Papai se aproximava novamente com um discreto sorriso e tive a impressão de que eles se entreolharam.
– Sabia que os cães percebem quando a gente tem medo? Eles sentem o cheiro do medo. – explicou, assumindo um tom mais sério para isso.
– Verdade, pai?
– Você não deve se envergonhar por ter medo, filho. De cachorro, de escuro, de trovão, de nada. Todo mundo tem medo de alguma coisa. Mas jamais devemos permitir que ele nos impeça de seguir nosso caminho.
– Como assim, pai? – perguntei ainda choroso. Ele achou graça novamente.
– Finge que tem coragem e vai. O segredo é manter a firmeza e continuar caminhando. Nem olha para o que te assusta. Com o tempo, ele percebe que você não tá nem aí para ele, e não vai incomodar mais. – disse afagando meus cabelos e se levantando. – Você não precisa ter medo do Veludo, ele só estava... defendendo a casa dele. – concluiu.
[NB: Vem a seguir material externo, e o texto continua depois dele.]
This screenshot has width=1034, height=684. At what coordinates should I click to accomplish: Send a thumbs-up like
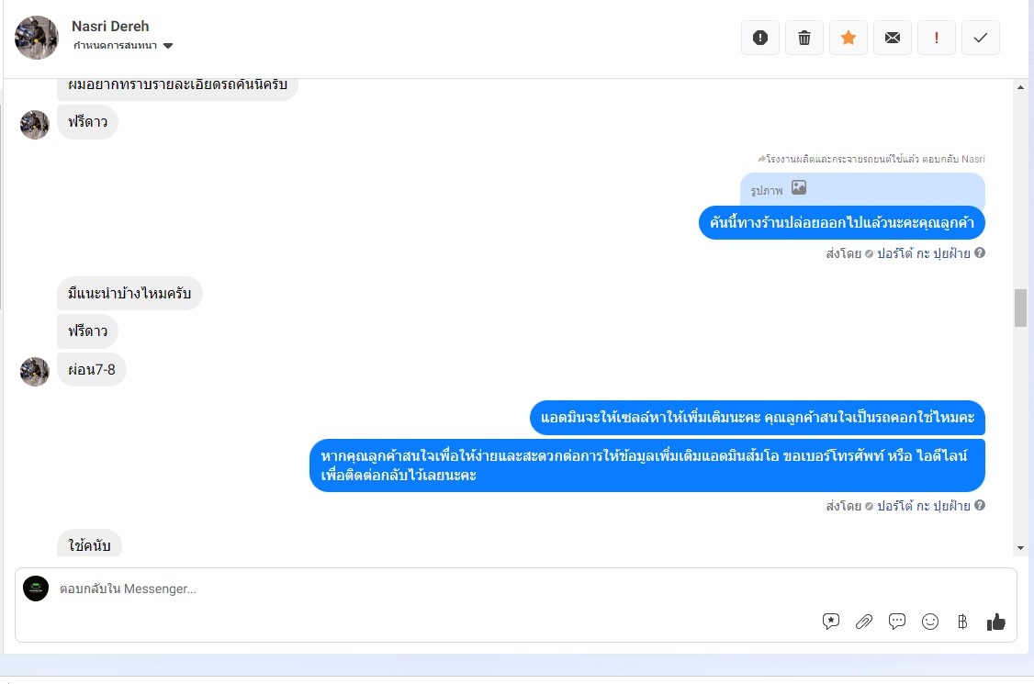pyautogui.click(x=995, y=622)
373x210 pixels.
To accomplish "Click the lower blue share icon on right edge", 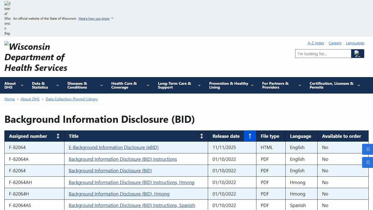I will coord(367,162).

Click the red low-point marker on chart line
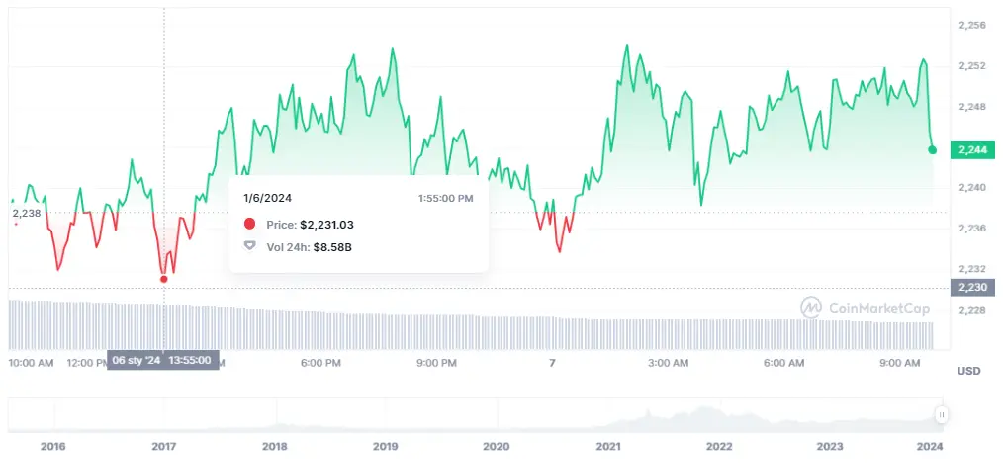click(x=163, y=279)
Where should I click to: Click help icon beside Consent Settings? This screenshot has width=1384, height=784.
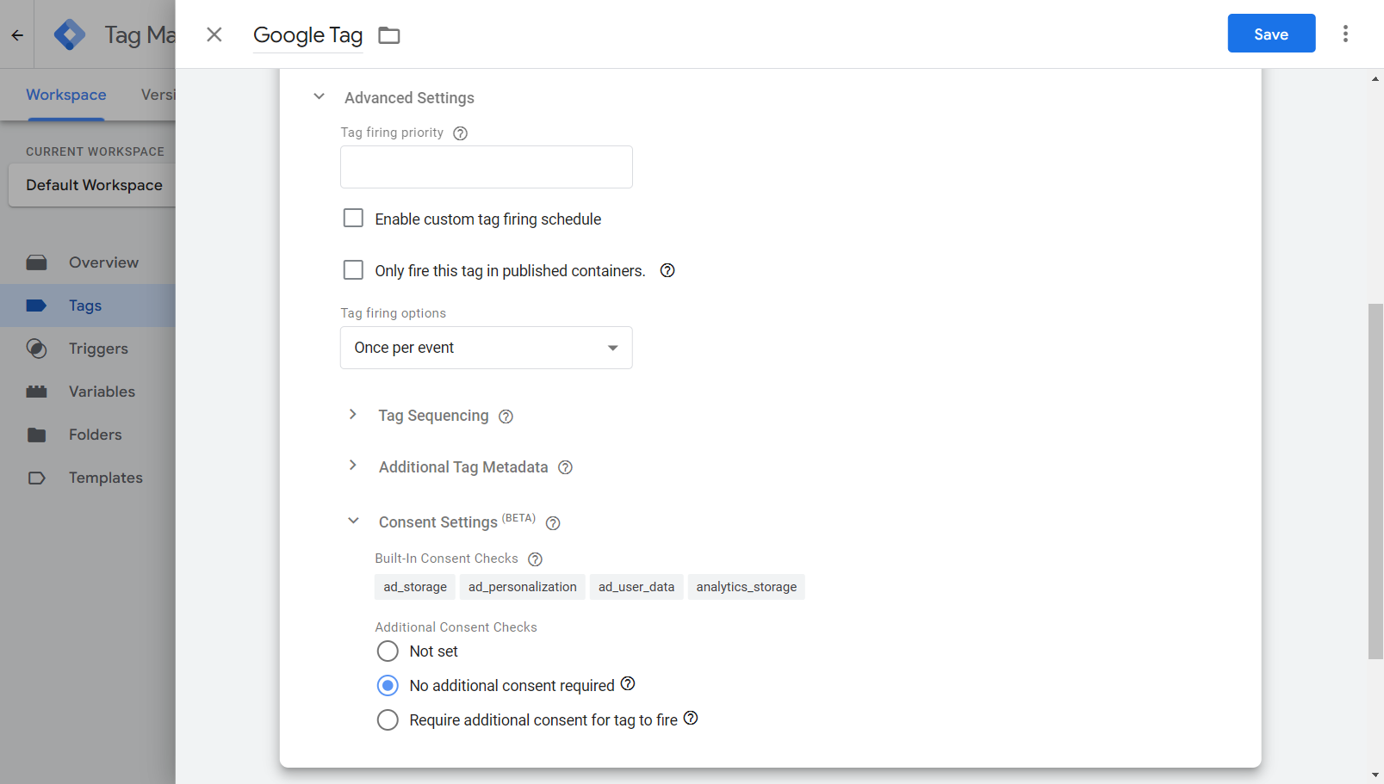coord(553,523)
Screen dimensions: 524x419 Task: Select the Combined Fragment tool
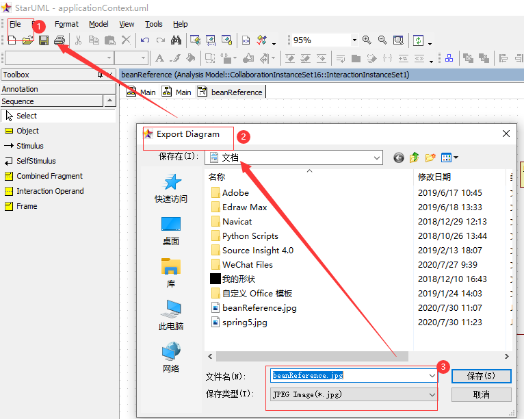point(49,176)
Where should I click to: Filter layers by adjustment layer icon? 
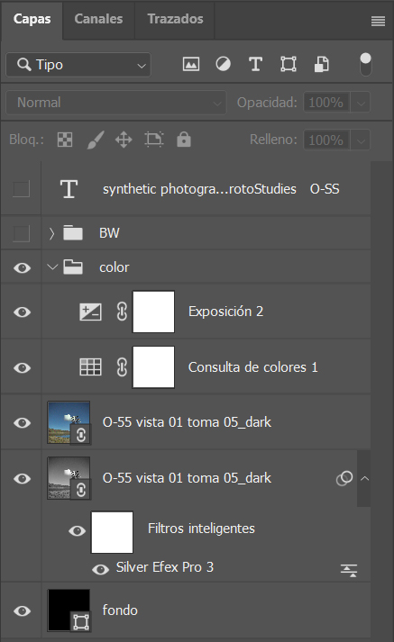223,64
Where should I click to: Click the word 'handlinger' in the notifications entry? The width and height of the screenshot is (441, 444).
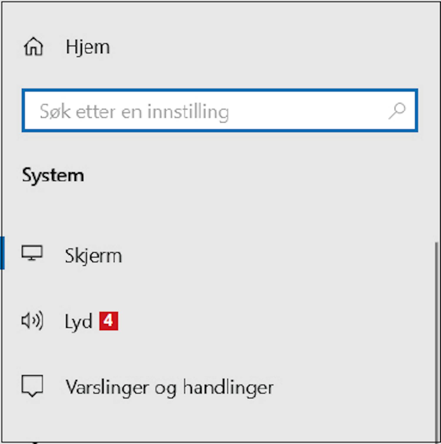point(228,387)
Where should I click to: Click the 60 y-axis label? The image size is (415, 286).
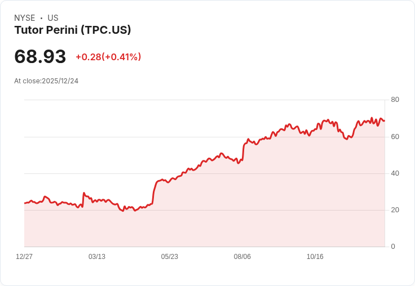click(395, 137)
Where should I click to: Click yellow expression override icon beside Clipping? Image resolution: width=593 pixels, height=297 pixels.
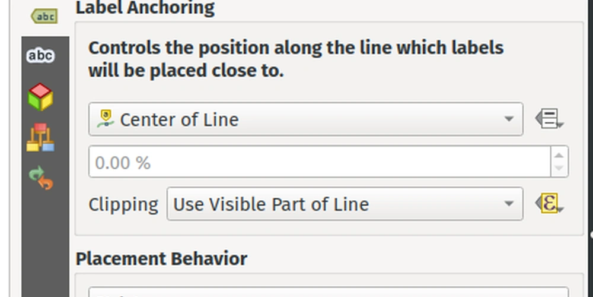549,203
Fiquei ali vendo ele se afastar. Como podia falar isso tudo e sair assim, como quem comenta uma coisa qualquer? O medo era meu, caramba. Como ele podia saber tanto dele?
No dia seguinte, mamãe mandou-me à venda novamente. Putzgrila. E eu achando que depois desse episódio ela fosse me aliviar. Acharam também? Necas de pitibiribas. Tomei a rua, vacilante. O coração batia acelerado, quase saindo pela boca. Lá estava o Veludo, cão rabugento. Deixei o lábio tremer, eu ia chorar... Ah, não. Não! Não podia deixar isso acontecer. Eu já era um marmanjo, afinal. Respirei fundo e continuei. Manter a firmeza e continuar caminhando. Nem olhar para o que me dá medo. Distrair a cabeça com alguma música. Não, não olha pra ele. Tá, eu olhei um pouquinho. Comprei o pão e nem lembro como. Na volta a mesma estratégia. Não, não vou olhar. Como é aquela música mesmo? “Quando eu vi logo ali, tão peeeeerrtoooo!”
Ora e não é que deu certo, cara pálida? Cheguei todo contente em casa! Ele nem me ameaçou! Aliás, nunca mais me incomodou. E morreu de velho. Simplesmente um dia fui à venda e o coitado não estava mais lá. Muita coisa deixou de existir nesse meio tempo. Só que eu tomei carreira de mais um monte de medo nessa vida – e de vez quando vou tomar. Sempre haverá um cachorro no caminho. O macete, porém, é continuar caminhando, cantarolando qualquer música clichê.
Eu lembro de ter chorado aquele dia e em outros ainda. Mas em todos os demais dias eu sorri.